[Saved data entries]
##########

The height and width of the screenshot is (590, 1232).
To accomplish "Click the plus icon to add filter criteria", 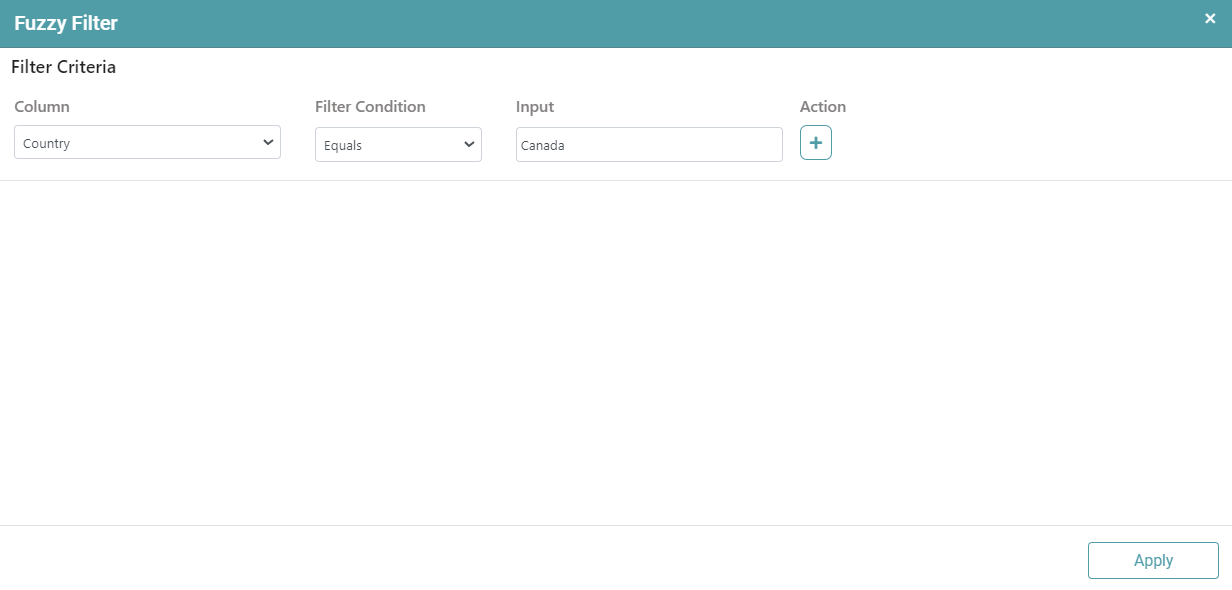I will click(x=815, y=143).
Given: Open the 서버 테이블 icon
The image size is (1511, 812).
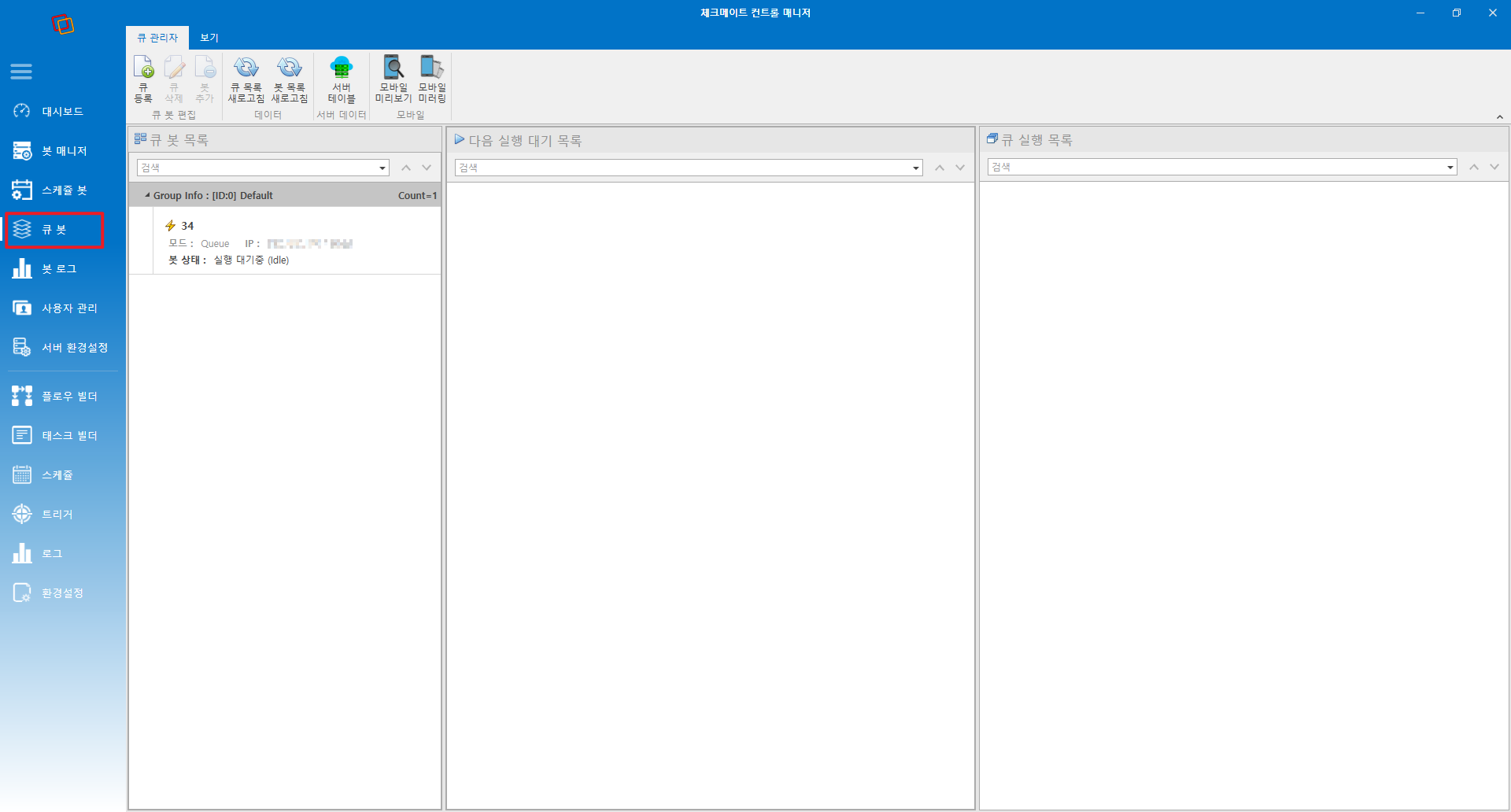Looking at the screenshot, I should [x=342, y=79].
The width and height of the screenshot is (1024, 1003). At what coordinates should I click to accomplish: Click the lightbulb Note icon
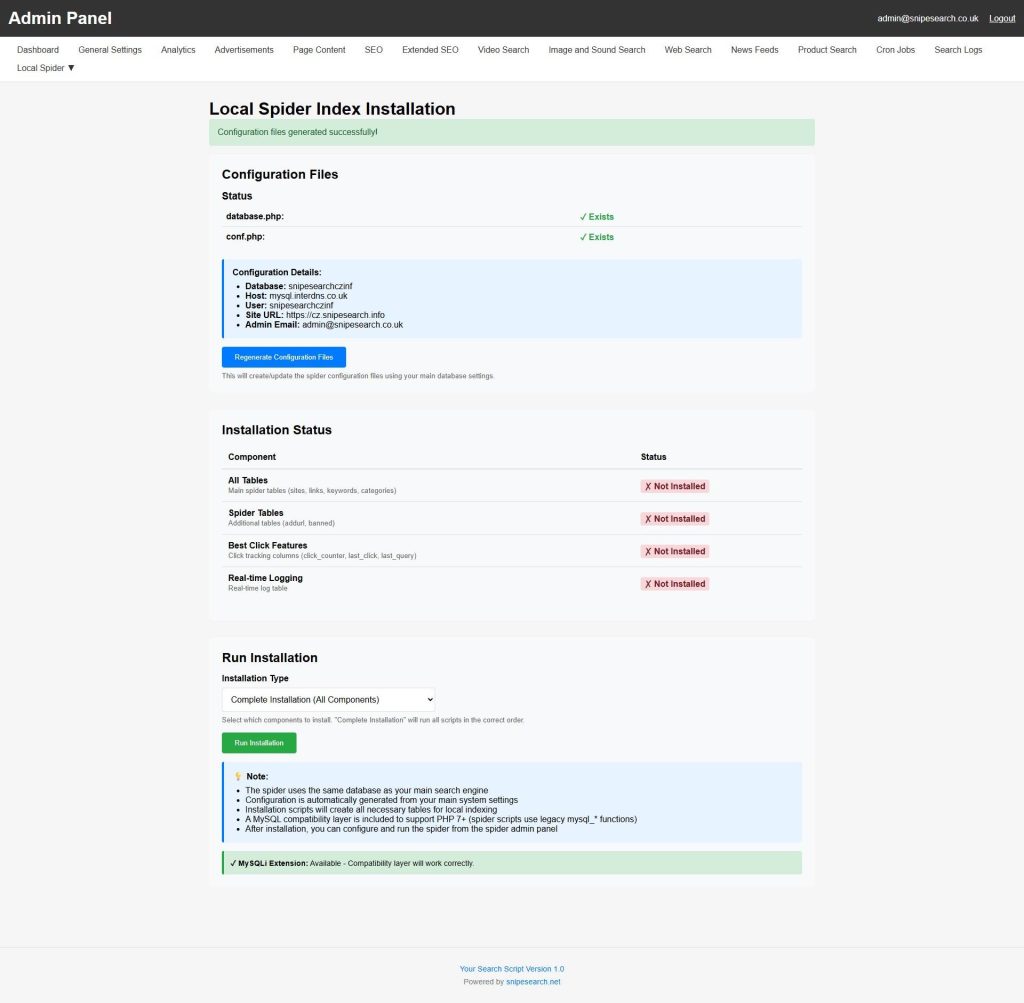click(238, 776)
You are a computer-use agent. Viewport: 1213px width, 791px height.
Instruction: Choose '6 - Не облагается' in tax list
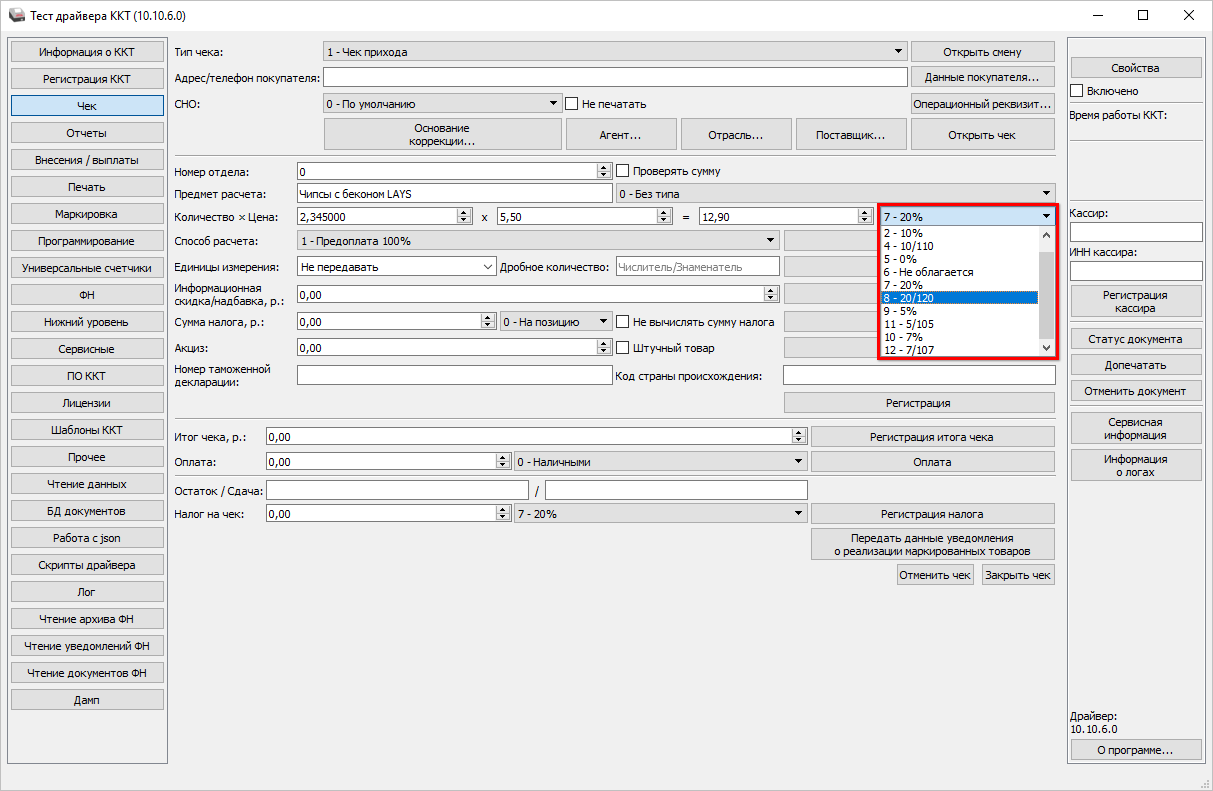click(958, 272)
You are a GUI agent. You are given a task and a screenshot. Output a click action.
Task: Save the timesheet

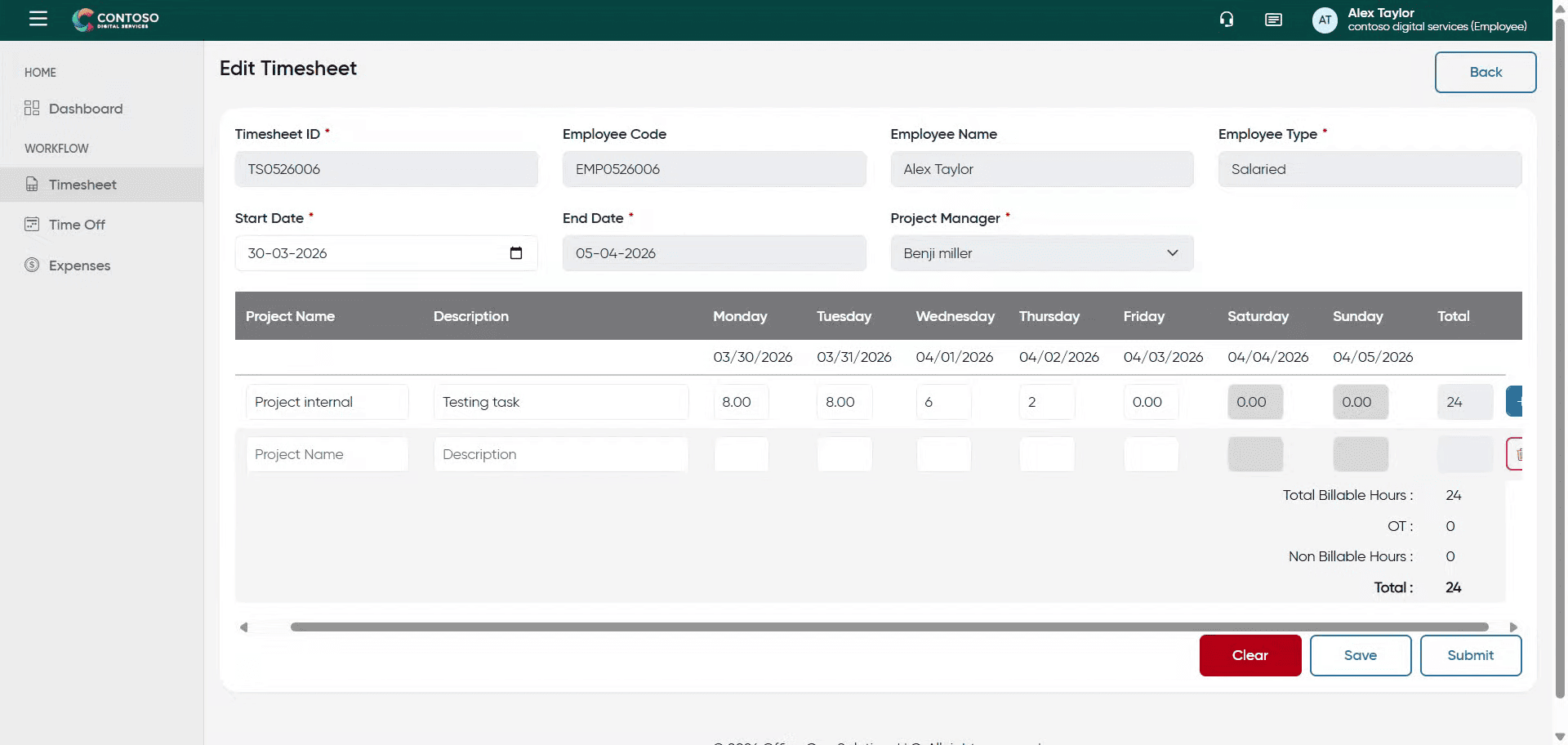[1360, 655]
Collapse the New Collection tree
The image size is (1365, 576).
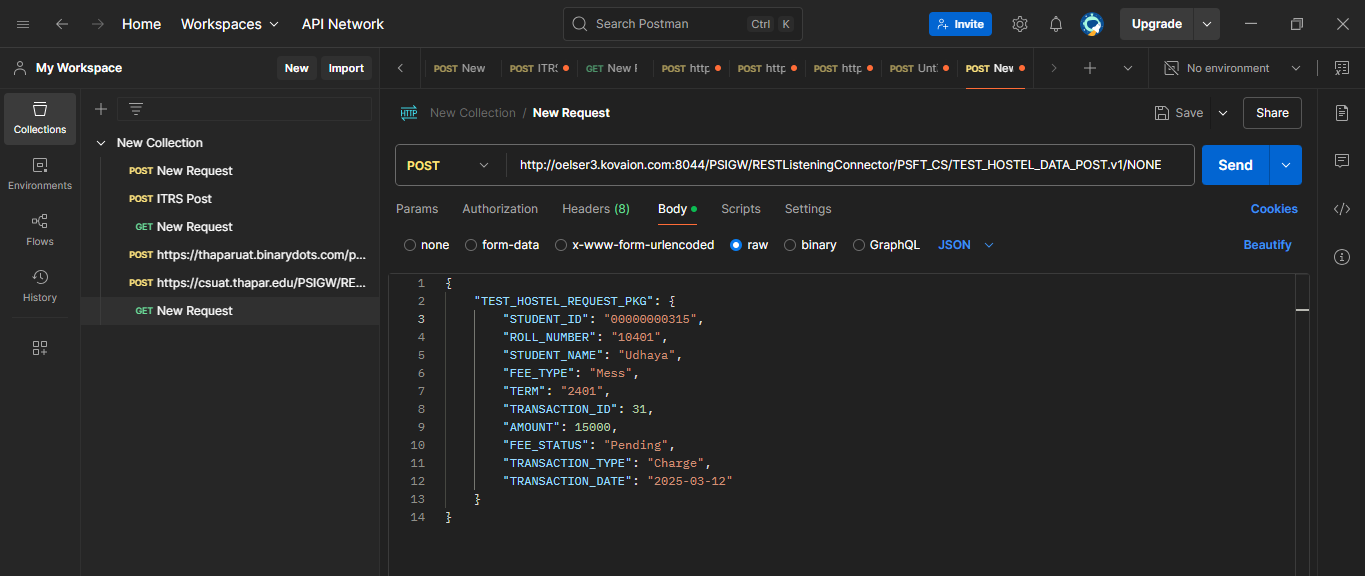coord(101,143)
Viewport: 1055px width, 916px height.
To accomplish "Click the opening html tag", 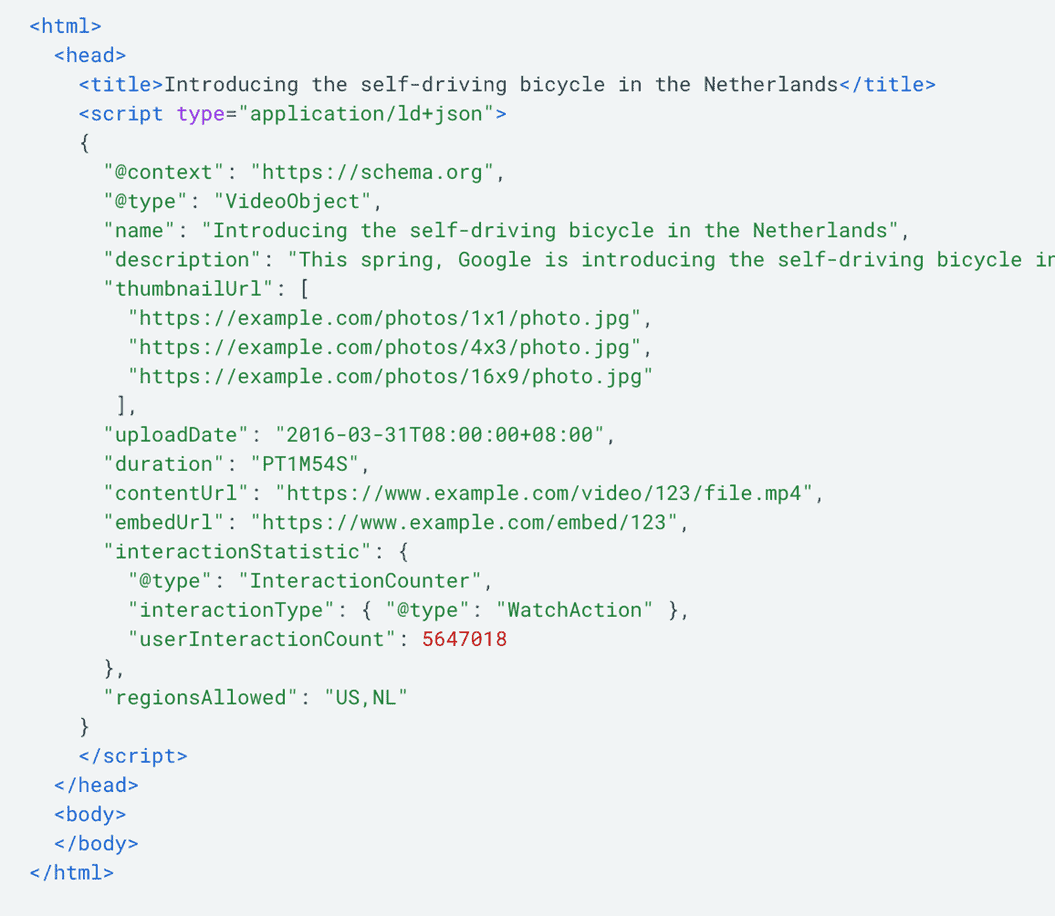I will [x=65, y=26].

##########

Work through the entries above and report the number of lines that include "Viewport", with nothing else.

EXERCISE SOLUTION>
2